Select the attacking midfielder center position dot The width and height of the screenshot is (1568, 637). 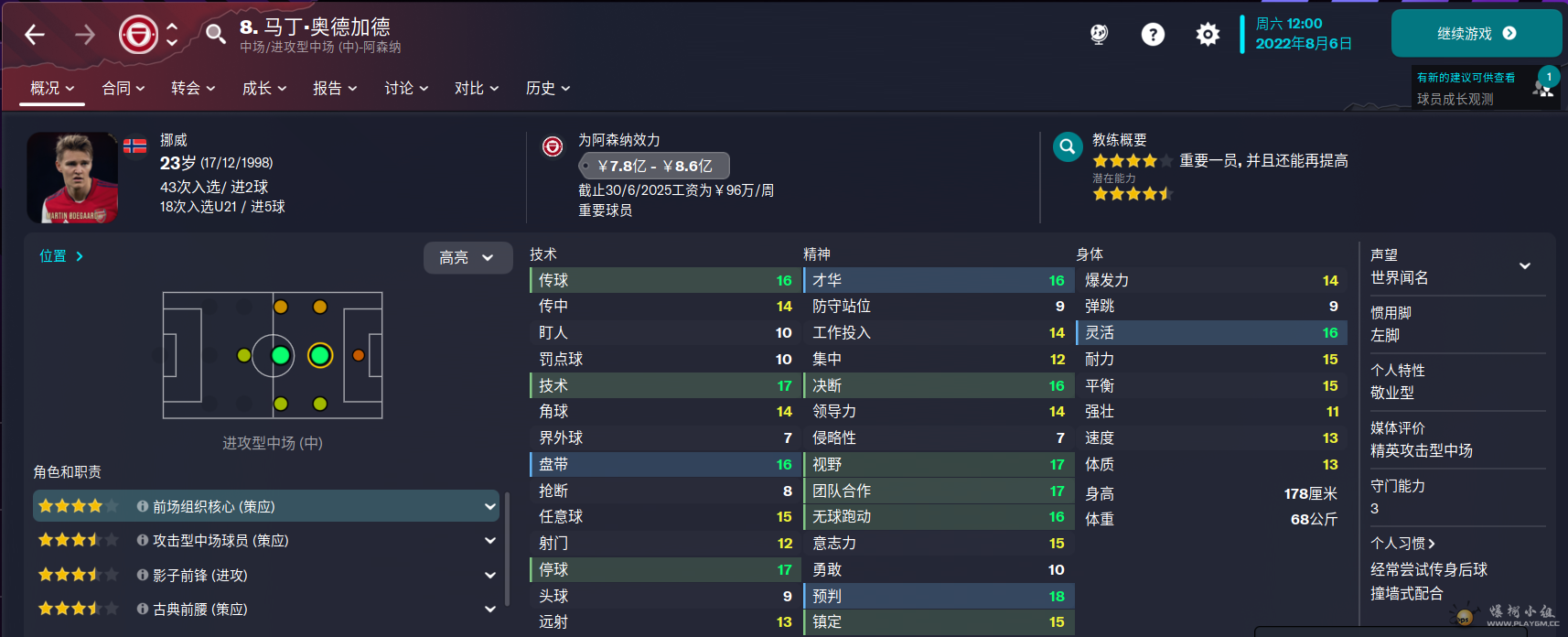(319, 355)
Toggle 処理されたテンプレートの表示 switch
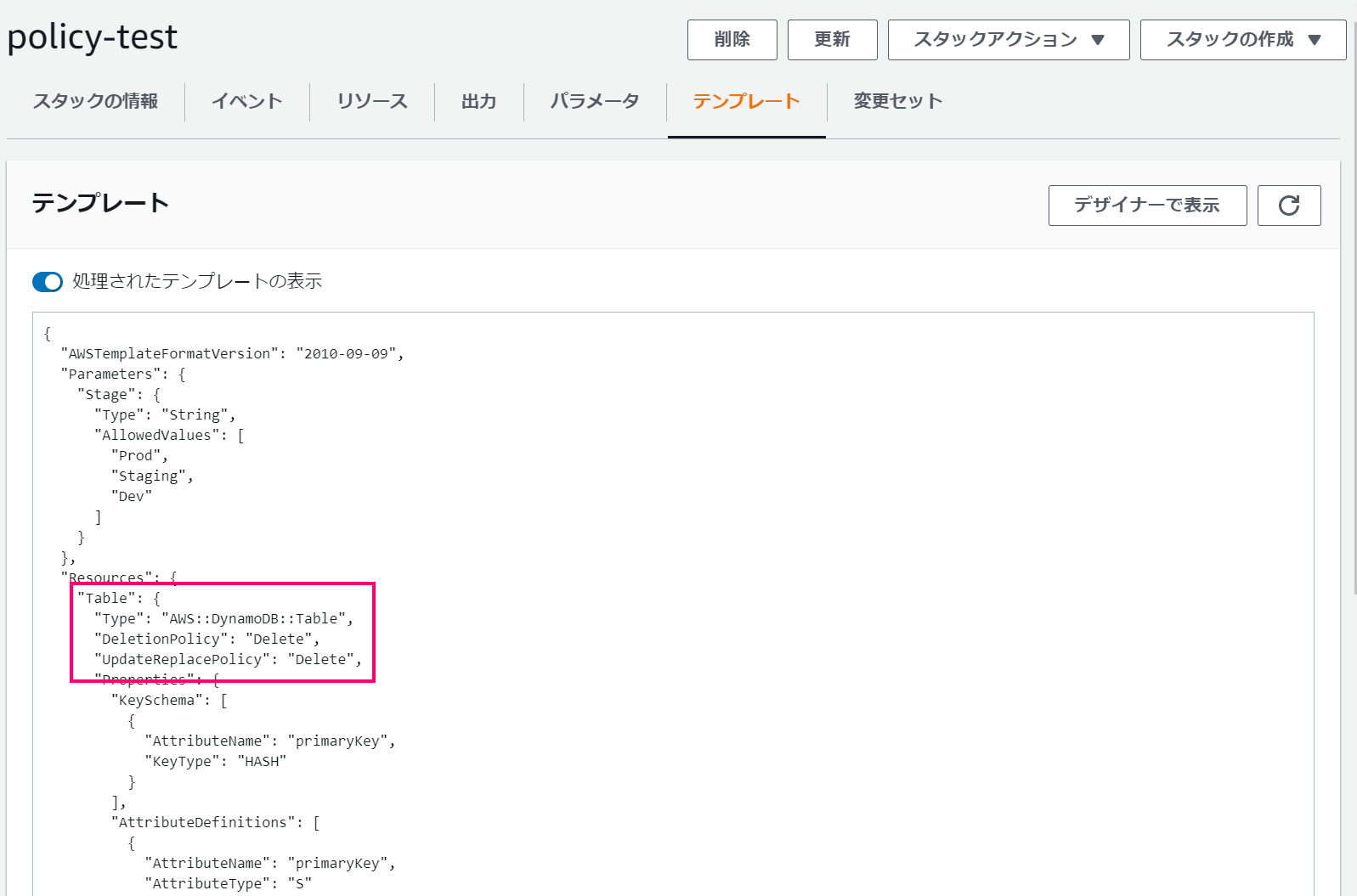 click(48, 282)
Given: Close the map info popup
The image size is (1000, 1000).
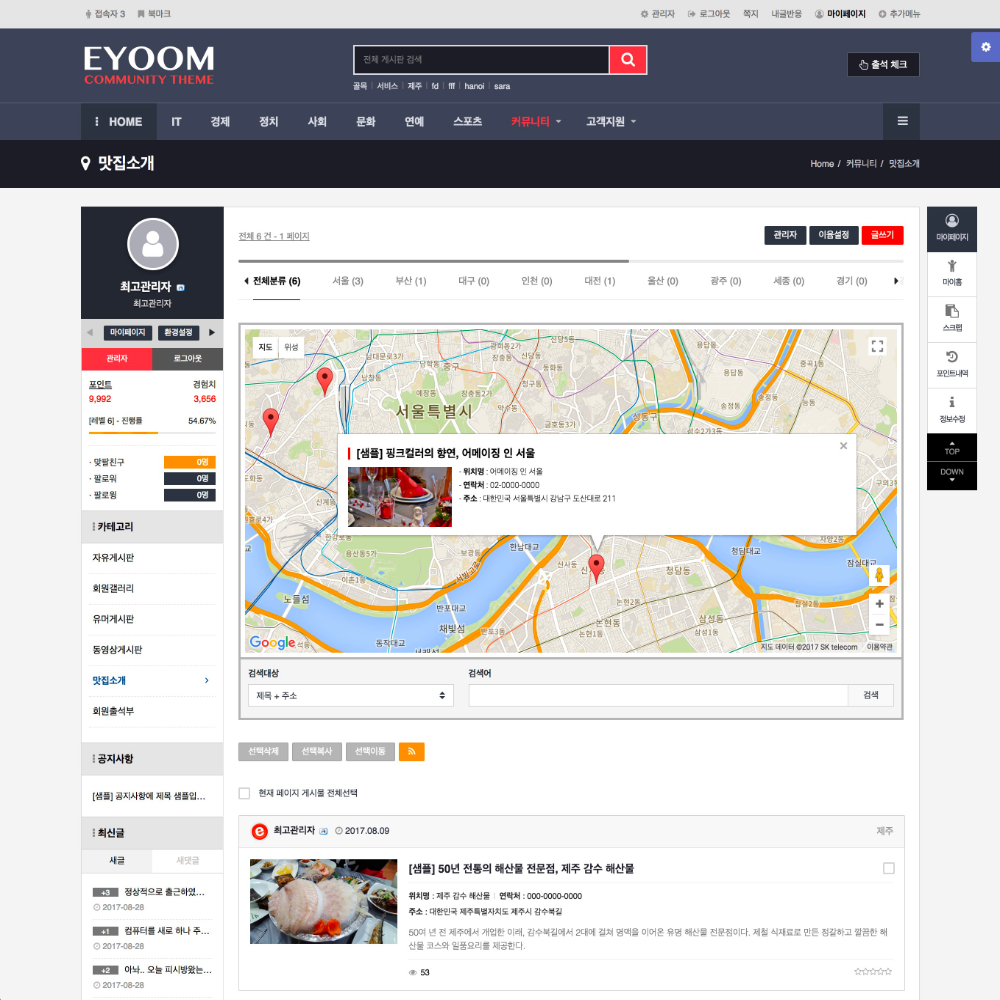Looking at the screenshot, I should tap(843, 446).
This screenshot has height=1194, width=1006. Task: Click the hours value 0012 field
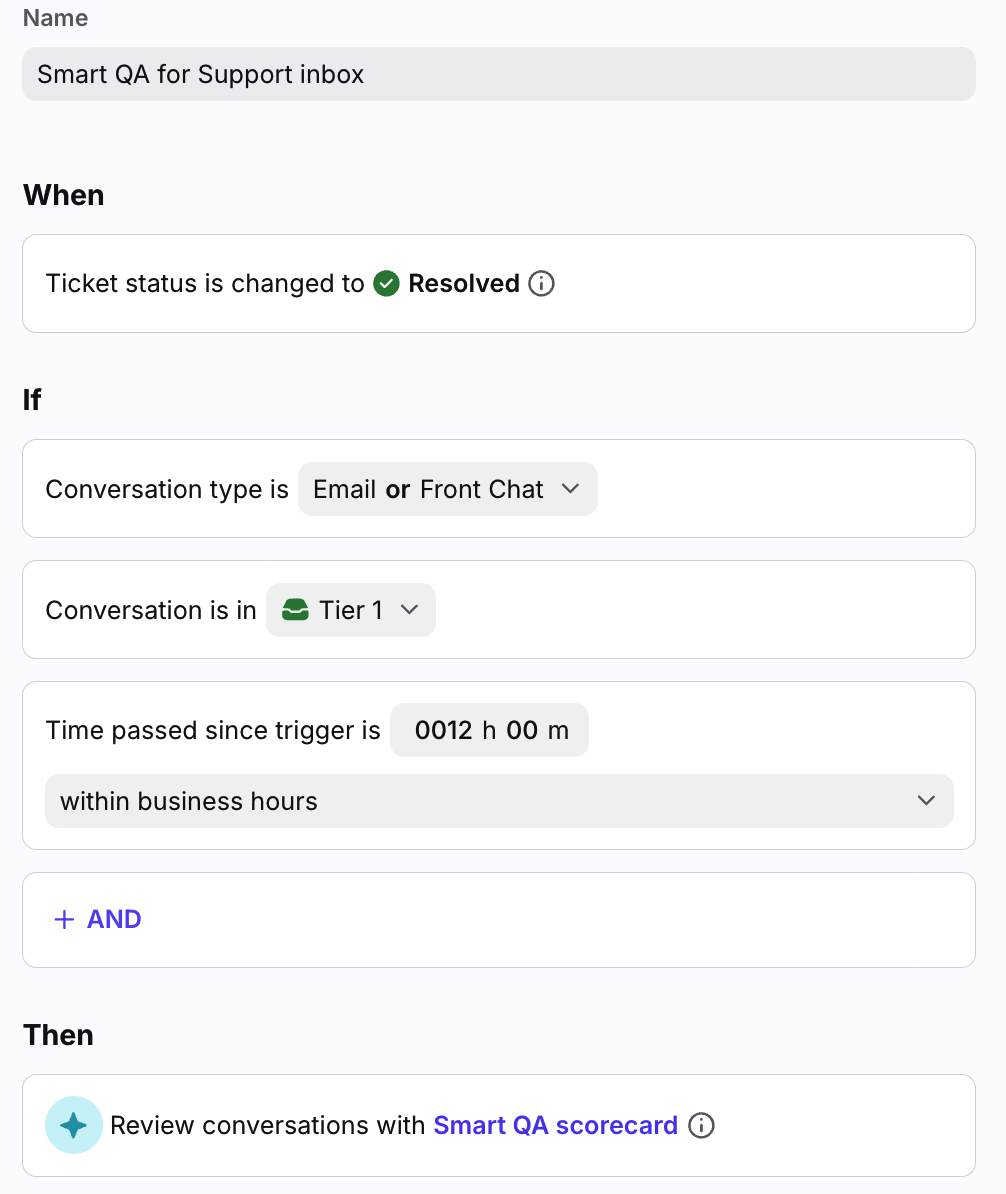[443, 731]
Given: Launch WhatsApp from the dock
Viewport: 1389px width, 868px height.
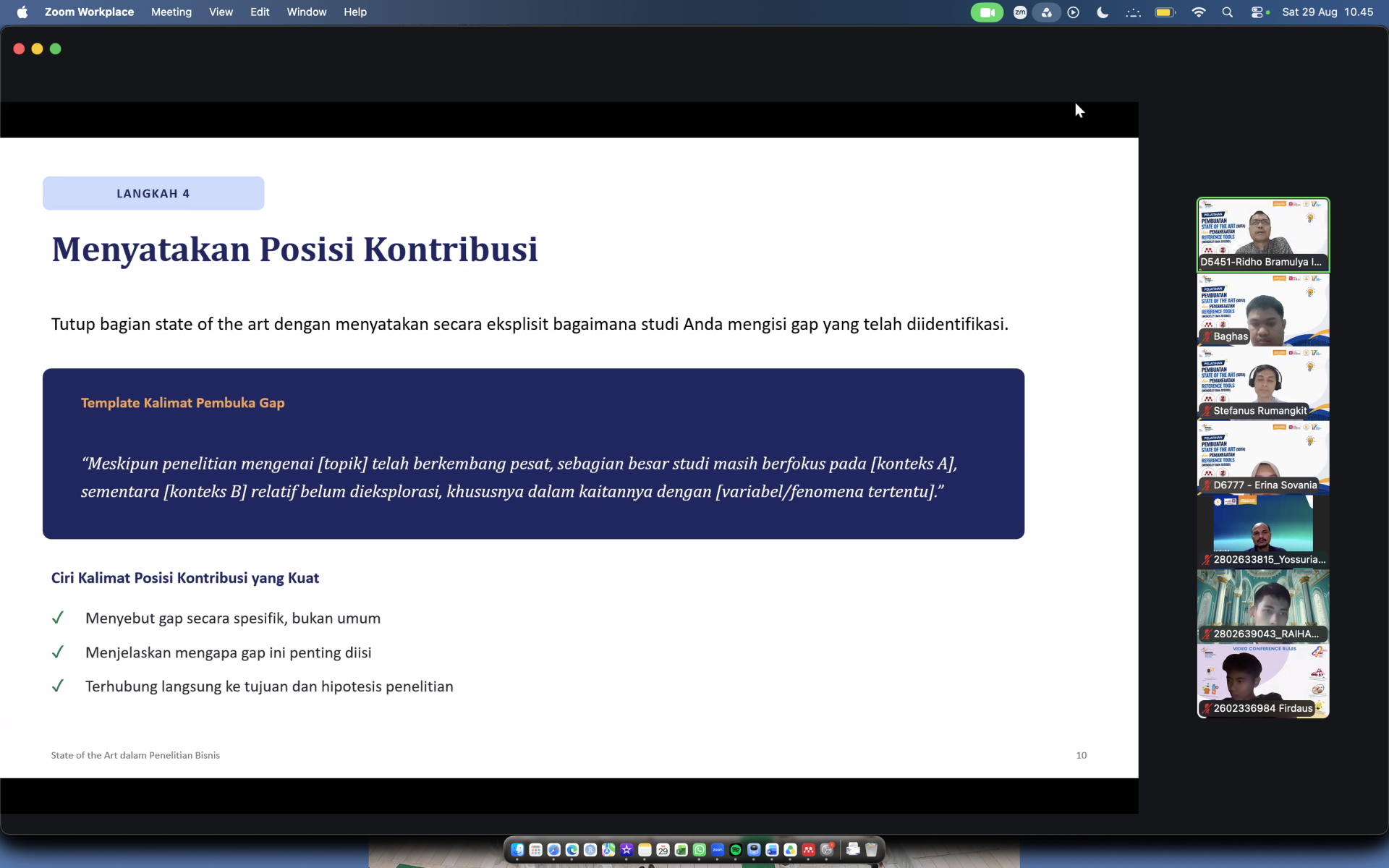Looking at the screenshot, I should pyautogui.click(x=699, y=850).

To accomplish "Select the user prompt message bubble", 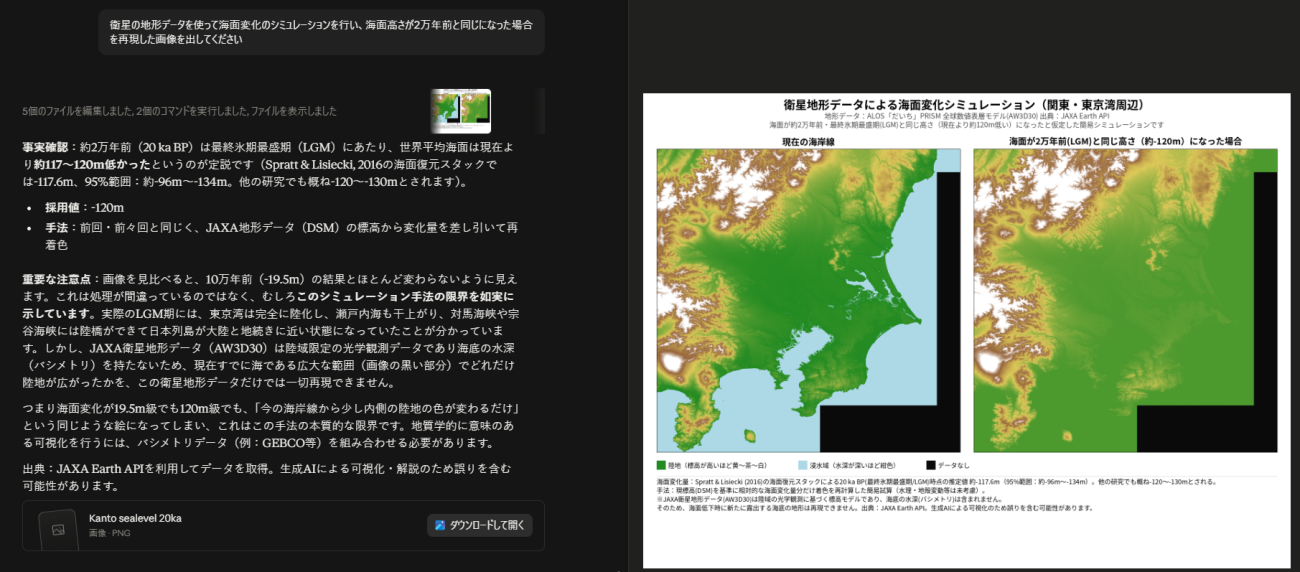I will (321, 32).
========================================================================
Please determine how many lines in the entries contain the word "Given" and reply with that figure alone.

2